Der Vorsitzende der FDP, Guido Westerwelle, führt seine Partei in die Koalitionsverhandlungen mit der Union.Großansicht
Berlin (dpa) - Die FDP besteht bei den anstehenden Verhandlungen zur Bildung einer schwarz-gelben Regierung «auf gleicher Augenhöhe» mit der Union.

«Mich beeindruckt öffentliches Trommeln überhaupt nicht», sagte der Parteivorsitzende Guido Westerwelle am Donnerstag zu den zahlreichen Versuchen, die Gespräche mit Vorfestlegungen zu präjudizieren.

Westerwelle lehnte auch erneut eine zeitliche Festlegung auf den Abschluss der Verhandlungen ab. «Es wird gut und gründlich verhandelt ... da kommt es auf ein bis zwei Tage gewiss nicht an», sagte er zu dem Wunsch von Kanzlerin Angela Merkel (CDU), die Verhandlungen Anfang November abzuschließen.

«Das komplette Programm der Union ist verhandelbar, das komplette Programm der FDP ist verhandelbar», sagte Westerwelle. Die Koalition von Union und SPD sei abgewählt worden. Jetzt gehe es um einen «Neuanfang mit der FDP». Inhaltlich rückte Westerwelle vor allem wieder die Gesundheitsreform und die Steuerreform in den Vordergrund: «Deutschland braucht ein faires Steuersystem.»

Für die FDP steht auch die Struktur des neuen Kabinetts zur Disposition. Zunächst werde über die Inhalte, dann über den besten Zuschnitt des Kabinetts gesprochen, um diese Inhalte optimal umzusetzen. Zuletzt werde es um die Postenverteilung gehen, schilderte er den Ablauf der Koalitionsverhandlungen.

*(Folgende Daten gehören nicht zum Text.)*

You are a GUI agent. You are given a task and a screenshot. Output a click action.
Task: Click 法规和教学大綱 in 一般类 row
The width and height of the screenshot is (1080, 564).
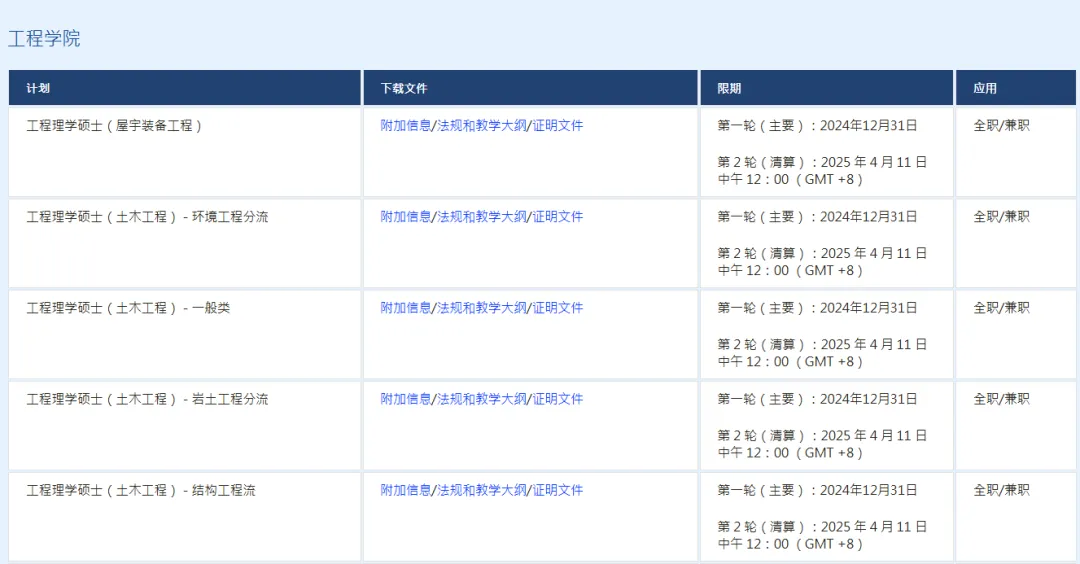coord(482,308)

Sie beginnen am Montag in der Landesvertretung Nordrhein-Westfalens am Berliner Tiergarten. Dass CDU, CSU und FDP mit jeweils neun Vertretern in die Gespräche gehen, sieht Westerwelle nicht als Nachteil für seine Partei. Die drei Parteien müssten am Ende ihre Unterschrift unter den Koalitionsvertrag leisten. In vergleichbaren früheren Koalitionsverhandlungen sei das auch so gewesen. Die FDP war seit dem Krieg in 42 von 60 Regierungsjahren Koalitionsmitglied.

Die FDP schickt die gewählten Mitglieder des Parteipräsidiums in die Verhandlungen mit der Union. Neben Westerwelle werden dabei sein: Parteivize Rainer Brüderle, der stellvertretende NRW-Ministerpräsident Andreas Pinkwart, Parteivize Cornelia Pieper, Fraktionsvize Birgit Homburger, Finanzexperte Hermann Otto Solms, die frühere Bundesjustizministerin Sabine Leutheusser-Schnarrenberger, der niedersächsische Wirtschaftsminister Philipp Rösler und Generalsekretär Dirk Niebel.